Меня стали обкалывать шприцами, это было адски больно, и я окончательно словил панику: а вдруг меня сейчас на органы порежут? Ну и в целом неконтролируемость процесса добавила страха. А они еще вставили мне катетер в вену — в общем, я жутко боялся.
Многие засыпают во время операции. Я же был настолько напряжен, что вообще не мог думать о сне, а успокоительные как будто не помогали. Казалось, что у меня ковыряются прямо внутри головы, а анестезия периодически проходит. Еще я переживал, реалистично ли мне расчертили линию волос. Помню, как представлял во время операции, что скажу всем, кто хочет такую же: „Подумайте миллион раз, ребята!“ Больно, страшно, долго — лучше бы лысым ходил. А сейчас я думаю, что надо бы еще чуть-чуть пересадить волосы».
«Первые дни была дикая, невыносимая боль: ты не можешь нормально спать, нормально ходить. Ты вообще не можешь нормально существовать. Подушка все время в крови, кажется, что голова просто взрывается, ты на обезболивающих, тревога зашкаливает, постоянно думаешь: „А вдруг все эти волосы уже выпали?“
Я наконец осознал серьезность произошедшего, открыл интернет, прочитал кучу негативных отзывов о том, как плохо у людей прошла пересадка. Я запаниковал, мне стало казаться, что операцию сделали как‑то не так, что я все испортил, что вся жизнь теперь пойдет под откос. Паника была такой, что я не мог спать, а врачи говорили, что я должен успокоиться, потому что волнение плохо влияет на восстановление волос, а от этого я только больше переживал.
Я успокоился на третий день. Погуглил, кто еще делал такую операцию, — оказалось, что один из моих любимых музыкантов и один из главных красавчиков шоу-бизнеса Machine Gun Kelly».
«И меня реально отпустило. А потом я узнал, что люди в моем окружении тоже пересаживали волосы, а я даже не подозревал об этом. Я начал выкладывать фотки, и люди писали мне, что тоже прошли через это. Осознание, что ты не один в этом, успокоило меня окончательно.
Уже спустя неделю все выглядело очень круто — как‑то футуристично даже. Все из‑за светлой корочки на голове: казалось, что светлая вся голова. Я даже думал, что было бы прикольно, если бы все так и осталось».

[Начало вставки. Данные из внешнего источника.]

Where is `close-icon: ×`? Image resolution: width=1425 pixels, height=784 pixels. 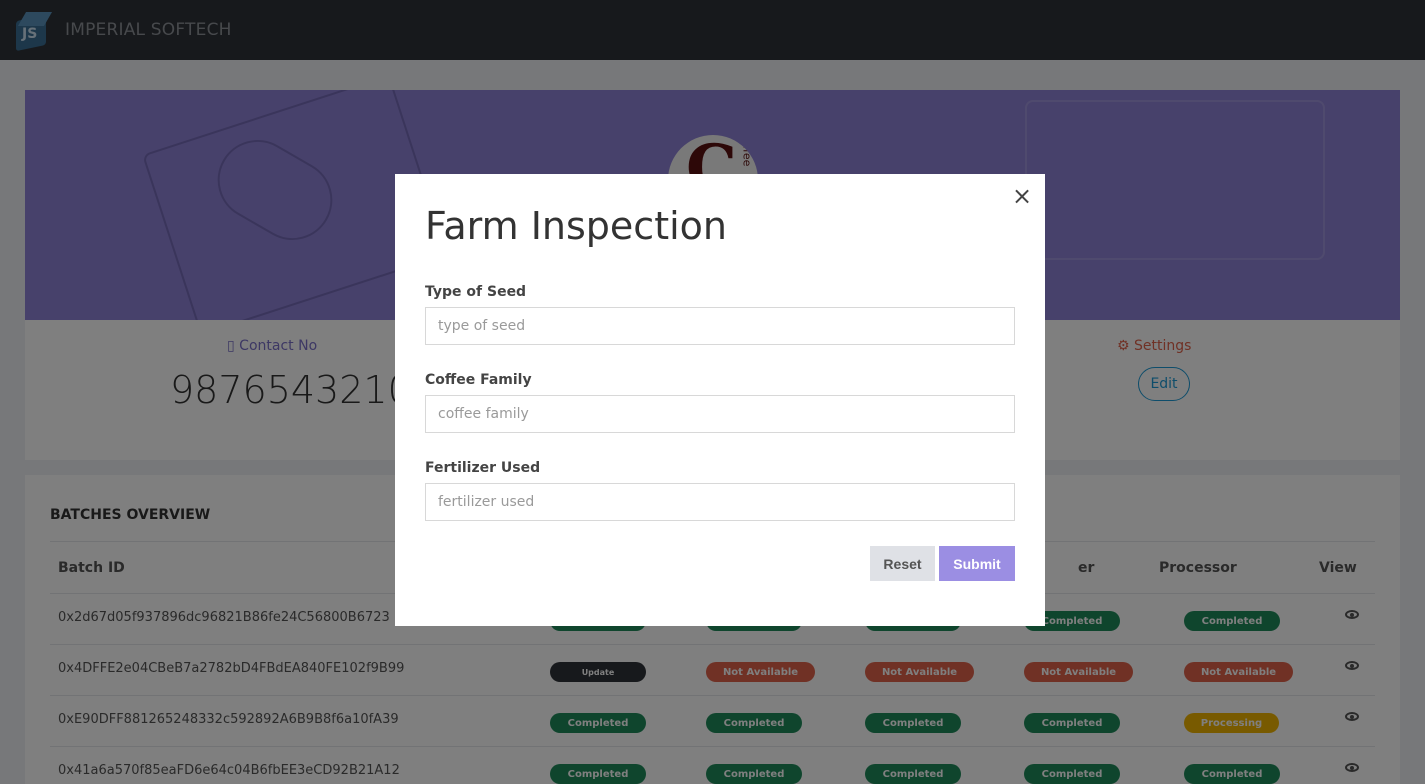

«Первый месяц приходилось серьезно ухаживать за волосами и быть осторожным: аккуратно спать и мыть голову, особо не касаться ее, носить специальную шапочку. Причем я, наверно, слишком аккуратно мыл голову, потому что корочка у меня не сошла даже спустя месяц. Я написал в клинику и они такие: „Мойте тщательнее!“ А я реально боялся даже дотрагиваться до нее!
К выпадению всех пересаженных волос я был готов. Голова превращается не пойми во что, и я первые три месяца ходил либо в шапке, либо в кепке. Это время надо просто пережить и дождаться, когда спустя полгода волосы начнут прорастать. Они сначала редкие, маленькие, тоненькие — кажется, что это барахло какое‑то. Но постепенно они крепнут — крепнет и уверенность».
«Сначала мне было неловко рассказывать об операции. Во-первых, вдруг все профакапится? А во-вторых, казалось постыдным, что ты берешь и правишь себя, свои недостатки. Я даже в парикмахерской стеснялся говорить о том, что делал пересадку, — мне почему‑то казалось, что меня осудят.
Но мне нравится мой внешний вид, друзьям тоже. Люди, которые делали пересадку, понимают, что у меня была операция, а большинство не замечает и удивляется, когда я в этом признаюсь. Сам я, глядя на себя, конечно, вижу различия: волосы стали темнее и жестче, линия лба стала слишком ровной. Но я кайфую: я стал гораздо увереннее. Единственное, я боюсь, что когда‑нибудь волосы начнут выпадать, но это как с волком, из‑за которого в лес не ходишь. Думаю сделать еще одну операцию: макушка не до конца проработана».